The modular prosthesis we used, Profemur R, in addition to the availability of proximal and distal parts and heads, offers the peculiarity of an interchangeable neck, which means it is possible to modify the final length and orientation of the prosthesis. The use of a proximal modular prosthesis at the time of further operations greatly simplifies strategies for revision surgery since the modular components can be removed, facilitating exposure and allowing for changes in offset, leg length, and anteversion without the need for revising the distal femoral component [2527]. Wirtz et al. [28] presented early results of 142 uncemented femoral stem revisions using the modular MRP-Titan system, reporting five cases of recurrent dislocation (3.5%) which were successfully managed by modifying the angle of anteversion without changing out the distal portion of the stem.
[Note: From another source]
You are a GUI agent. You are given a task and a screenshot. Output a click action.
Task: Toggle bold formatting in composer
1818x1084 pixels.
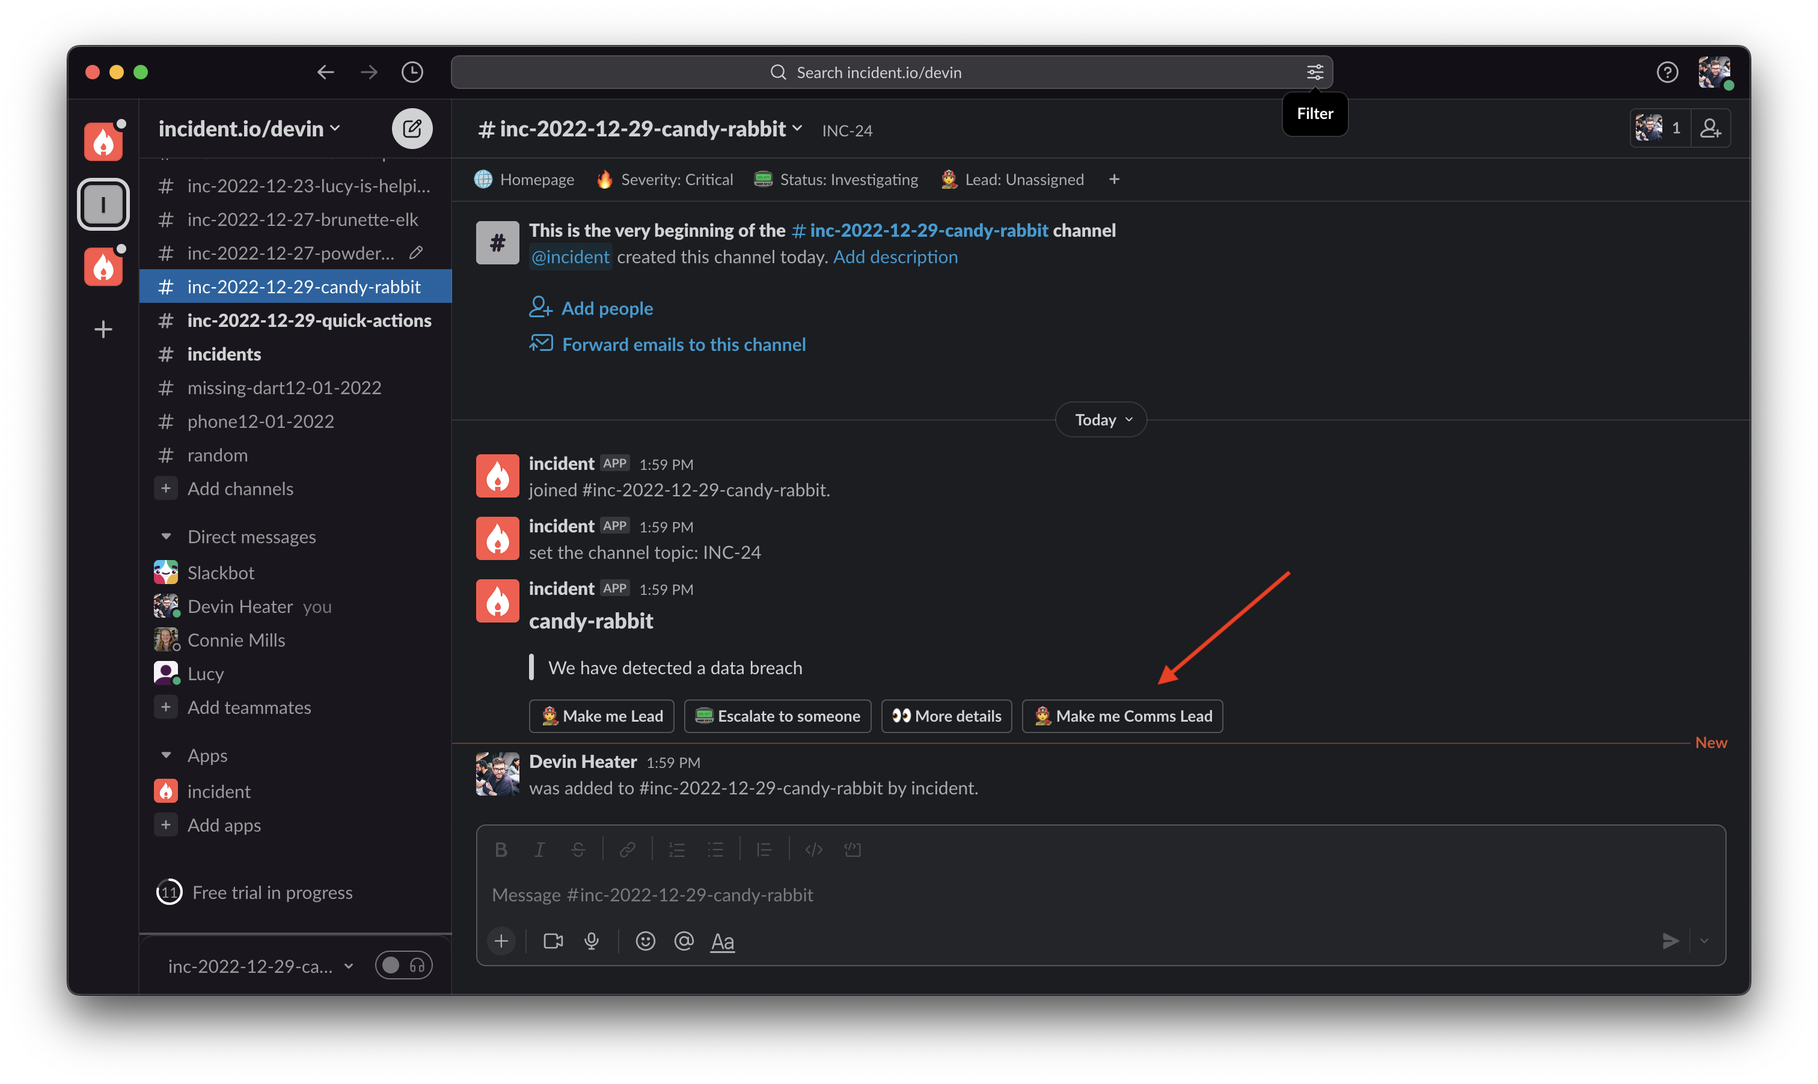pos(501,850)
Among the possible drawbacks of modularity is the larger number of parts, which could result in risk of fracture, dissociation, and mismatching of components and greater production of metallic debris due to friction of the components [29, 30]. Laboratory tests proved that modular prosthesis can be considered a reliable solution when several parts of the implant are correctly coupled [31]. This is supported as more and more clinical medium-term outcomes document the validity of modularity in femoral revision, with high survival rates [3239].

Certainly, the present study has a series of weaknesses. It was a retrospective analysis, and patients were not randomized. The number of cases in each group was small and not homogeneous in terms of age and especially gender (with a higher rate of females in group I). Furthermore, we did not evaluate other well-known risk factors for dislocation, such as the number of surgeries, the type of approach, and the orientation of the acetabular component.

In conclusion, modularity provides the possibility to facilitate the intraoperative choice of the femoral version, length, and offset, independently of distal fixation. However, the use of an increased-modularity revision stem alone does not seem to be effective in reducing the risk of postoperative dislocation.